This is Jason Williams, he plays in the NBA for the Miami Heat. I saw this video on YouTube and was blown away. Not just because of the techniques he displays and his obvious ability but also because of the tremendous awareness he shows to be able to make some of the passes that he makes. People would look at this stuff and call it flashy and unnecessary, I would argue that they just don't understand the skill that is involved and they don't understand how this kind of unique mind works and how they see the world. 

 

I decided to look into his backstory a little and discovered that he has the sort of story that we have come to expect from this kind of prodigious player. he came from humble beginnings, had a problem with authority, made a lot of bad choices and has probably underachieved as a result. 

 

As the blog 'Jockbio' tells us...

 

"A combustible mix of high-maintenance personality and hi-test talent, he went through schools, teams and coaches faster than halfcourt traps—until he found love and success in Miami.
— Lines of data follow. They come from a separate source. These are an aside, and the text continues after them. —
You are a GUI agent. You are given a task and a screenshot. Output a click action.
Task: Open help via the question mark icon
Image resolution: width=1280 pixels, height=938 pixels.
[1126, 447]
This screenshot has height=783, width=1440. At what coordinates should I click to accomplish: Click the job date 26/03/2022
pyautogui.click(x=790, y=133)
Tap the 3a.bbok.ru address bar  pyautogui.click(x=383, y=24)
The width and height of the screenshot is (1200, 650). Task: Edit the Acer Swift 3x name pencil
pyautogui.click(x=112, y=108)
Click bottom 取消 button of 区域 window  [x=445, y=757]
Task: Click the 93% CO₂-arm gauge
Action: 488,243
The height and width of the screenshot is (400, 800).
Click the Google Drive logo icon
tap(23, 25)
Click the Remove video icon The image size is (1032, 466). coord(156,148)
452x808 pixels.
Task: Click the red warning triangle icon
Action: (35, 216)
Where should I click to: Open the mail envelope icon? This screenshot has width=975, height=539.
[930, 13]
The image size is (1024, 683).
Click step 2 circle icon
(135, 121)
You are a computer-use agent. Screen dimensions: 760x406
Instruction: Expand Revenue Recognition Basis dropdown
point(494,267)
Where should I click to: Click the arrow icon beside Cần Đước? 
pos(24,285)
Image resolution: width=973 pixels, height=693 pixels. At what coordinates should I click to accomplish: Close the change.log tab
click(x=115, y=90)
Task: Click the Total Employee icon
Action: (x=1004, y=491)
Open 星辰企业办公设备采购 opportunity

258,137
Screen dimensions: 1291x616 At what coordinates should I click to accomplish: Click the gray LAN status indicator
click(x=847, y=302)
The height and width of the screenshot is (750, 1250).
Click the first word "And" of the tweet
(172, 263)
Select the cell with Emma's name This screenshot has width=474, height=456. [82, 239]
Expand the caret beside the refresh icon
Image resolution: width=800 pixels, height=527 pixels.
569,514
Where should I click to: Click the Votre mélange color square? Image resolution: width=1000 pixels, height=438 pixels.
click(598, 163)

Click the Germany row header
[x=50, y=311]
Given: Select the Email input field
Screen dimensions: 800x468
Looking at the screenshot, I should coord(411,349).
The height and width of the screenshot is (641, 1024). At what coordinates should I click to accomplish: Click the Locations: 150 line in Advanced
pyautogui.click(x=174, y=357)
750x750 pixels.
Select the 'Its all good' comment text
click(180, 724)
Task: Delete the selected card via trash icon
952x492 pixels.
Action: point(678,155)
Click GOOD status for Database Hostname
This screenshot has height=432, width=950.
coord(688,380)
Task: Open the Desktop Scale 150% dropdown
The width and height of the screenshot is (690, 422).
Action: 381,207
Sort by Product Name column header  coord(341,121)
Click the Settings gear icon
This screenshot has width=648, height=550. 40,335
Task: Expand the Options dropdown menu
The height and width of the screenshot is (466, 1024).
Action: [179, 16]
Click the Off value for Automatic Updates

For most of his hoops career, Jason embodied one of basketball’s most perplexing questions: Why make the easy play when you can spin 360 degrees and throw a behind-the-back no-look pass? Why indeed?"

 

It resonates with so many stories that I hear about talented players and it brings me back to a recurring theme that I talk about all of the time. 

 

How often do we see players with amazing ability, struggle because they are unable to cope with the challenges presented by their environment off the court? What if we could give them the tools to manage themselves in that environment earlier? Could we then turbo charge their abilities? 

 

The irony is that kids from more privileged backgrounds grow up surrounded by the sort of guidance that is necessary to thrive as an elite sportsperson but often they don't have the ability or the hunger to do what it takes to make it. While those with the ability and the drive don't get that kind of support and as a result they are ill equipped for this kind of life and can behave in ways that restrict their development and they don't become as good as their ability. 

 

As my good friend Jamie Edwards from 'Trained Brain' will often say, "it's like asking these kids to climb Everest wearing nothing but a pack-a-mac...they just aren't equipped for the journey".  

 

So many of these amazing athletes fall by the way side...that might be OK if you have enough talent coming through the system...the cream rises to the top as they say. 

 

But if you have a small talent pool, you can't afford to lose players with ability like this. You have to find a way to support them and guide them. You have to give them access to people with the ability to create environments that are going to allow these types players to become their best...and as Mark O'Sullivan has written about on his excellent blog...you have to give it to as many as possible for as long as possible.

 

This is a resourcing issue for some, they assume that they have to have loads more athletes in various stages of the talent pathway and it will cost a lot.

 

This is limited thinking, it is based on the flawed assumption that more will equal better... like a farmer who thinks that if they buy a load more seeds then the quality of the crops will be better (or at least some of the crops will be good enough and the ones that are will make up for the ones that are lost). 

 

But what if they invested in the farmer? 

 

Invest in the farmer that can nurture the crops and create the environment for more of them to thrive and protect them from bugs and parasites so that some of the ones who would otherwise perish are able to become strong and productive. 

 

If we provide the right support and training to the people at the centre of the developmental journey then for a relatively small investment we can see this returned to us multiple times through the athletes that they guide and produce. 

 

But when I look at many talent systems and pathways I just don't see this. I see most of the resources going into funding the activity and a relatively small amount going into investing in the people at the centre of the activity. 

 

And the further down the pathway you go...the more acute the issue becomes. 

 

This is why talented athletes often refer to themselves as 'lucky' that they met someone who guided them on the journey who had the skill to give them the tools....

 

If only there were more of these people out there...then it would be less about luck and more about inspired planning and well thought out talent development investment. 

 

Maybe one day people will understand that investing in the talent coach is a far better long term investment than investing in more of the same activity for a chosen few. 

 

Maybe....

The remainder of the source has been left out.